Mangialardi: "Sarebbero bastati pochi milioni di euro per mettere al lavoro ingegneri e architetti"

Il Duomo di Senigallia è chiuso dal Novembre 2022, avendo subito danni ingenti causati da quel terremoto che è stato ribattezzato il “sisma invisibile” per via dell’inerzia e dei ritardi nella ricostruzione di cui si sono resi protagonisti il Governo Meloni e la Giunta Acquaroli.
Un sisma che ha reso inagibili tanti edifici e tante abitazioni, con circa 100 persone ancora sfollate, costrette fuori casa per ancora chissà quanto tempo. Ed è certamente a loro che va il nostro primo pensiero, alla battaglia portata avanti con coraggio dal comitato 707.
Non scopriamo certo oggi lo scarso interesse della Regione per la ricostruzione post sisma 2022, ma sono rimasto sconcertato stamane nell’ascoltare la risposta alla mia interrogazione.
La Regione ha impiegato un anno e mezzo (aprile 2024) per fare il primo sopralluogo.
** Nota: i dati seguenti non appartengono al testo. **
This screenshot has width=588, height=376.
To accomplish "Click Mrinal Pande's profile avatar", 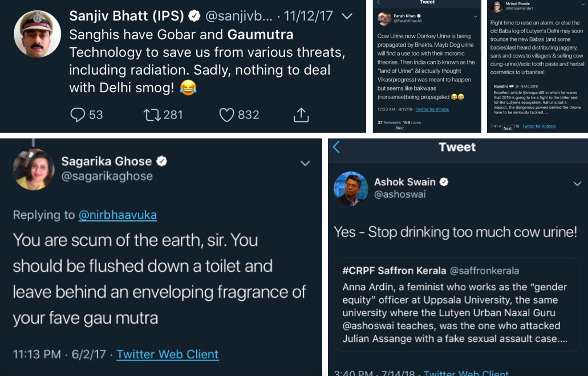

Il Commissario Castelli ha impiegato tre anni e mezzo (marzo 2026) per mettere a disposizione attraverso il Primo Stralcio del Piano di Ricostruzione i primi 600 mila euro per le attività di progettazione e per individuare nella diocesi il soggetto attuatore dell’intervento.
Mi sembra assurdo che la Giunta Acquaroli individui nella diocesi la responsabile di 4 anni di ritardo, in quanto nelle poche settimane da marzo ad oggi non ha affidato i servizi di ingegneria che avrebbero permesso l’approvazione del progetto esecutivo (che non c’è ancora), da approvare poi in conferenza dei servizi.
Lo voglio dire in modo chiaro e netto: la diocesi è la prima vittima, insieme a tutti i cittadini e ai fedeli senigalliesi, nonché ai turisti ai quali è interdetta la visita al nostro splendido duomo, dell’inerzia del Governo, della Regione e della struttura commissariale.
All’indomani del sisma, avevo invitato la Giunta regionale e il Governo nazionale a mettere subito a disposizioni delle risorse dedicate alla progettazione. Quello avrebbe dovuto rappresentare il primo passo verso la ricostruzione, per andare subito dopo a reperire i fondi necessari ai lavori. Sarebbero bastati pochi milioni di euro, immediatamente reperibili, per mettere al lavoro ingegneri e architetti, in modo tale da farsi trovare pronti in tempi rapidi.
Purtroppo, invece, sono passati invano anni. Di certo non per responsabilità della diocesi di Senigallia!